Whatever it was, this particular immature gull seems to have caught it.

28 August 2009

Purple Bokeh

Now with bonus spider web!
No idea what it is; very small (as you can probably deduce from the apparent size of the spider web) and blowing back and forth in the breeze, so I'm officially pleased any of it is in focus and actually somewhat pleased with the way the bokeh works.

Blue, blue, blue, a colour and a surge...

... everything that rises must converge. (Yes, I'm inflicting Shriekback lyrics on you.)
This shouldnt' really get the camera gloating tag; I had to adjust the white balance. Still, I'm inexplicably happy with it, happy enough to not try to crop the flower a bit more evenly into the frame.

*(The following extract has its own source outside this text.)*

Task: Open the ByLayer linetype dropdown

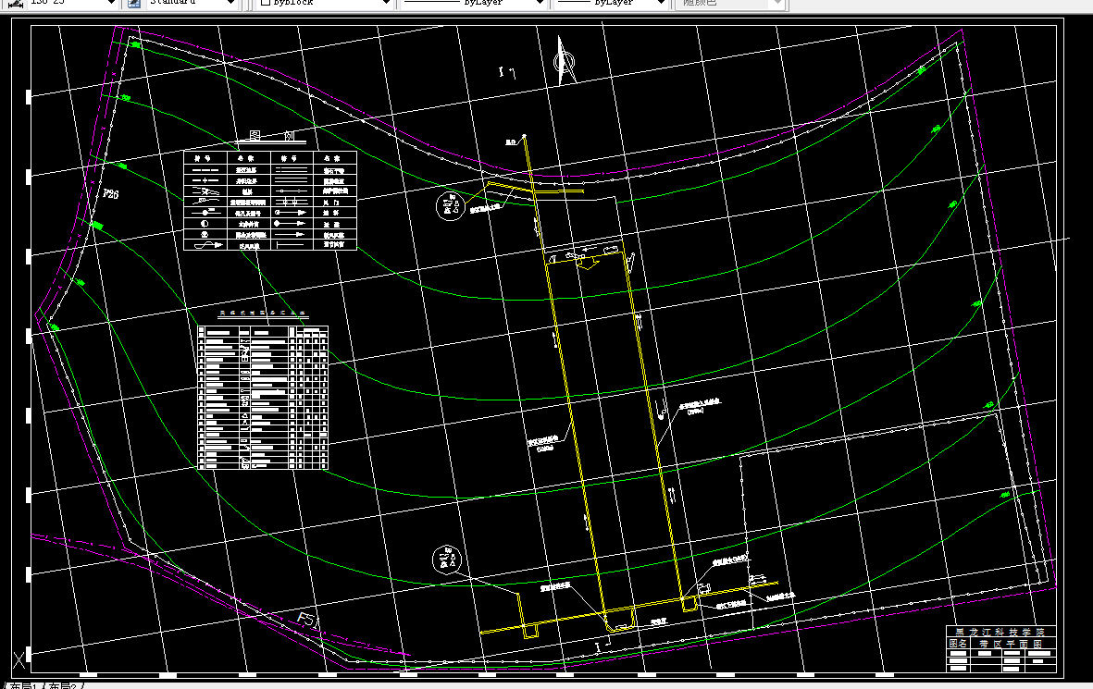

There's a sparrow in there

There might, in all good sooth and honesty, have been five or six sparrows in there, chirpling away in all good glad humour.
Which is not to say I could see them; it's been a wet summer, and the forb is full well grown. Since it was also windy, for the stiff breeze values of windy, all the wee birds flashed across the sky just as quick as they could go, and down into the diverse herbage. So I had a number of "well, I think that was a bird" moments today.
The plus side is that I got a fair number of wildflower pictures; the less plus side, at least going by the limited knowledge of my readership that I have, is that there a bunch of pictures of seagulls, too.

The "System" in CMS

Since I am having trouble untangling what I would like to say about maps and the way the delivered document hierarchy is produced to the point where the resulting post might be short enough that merely contemplating reading it would not crush the spirit of anyone so brave as to entertain the notion, I'm going to produce something of a meta-issues post instead.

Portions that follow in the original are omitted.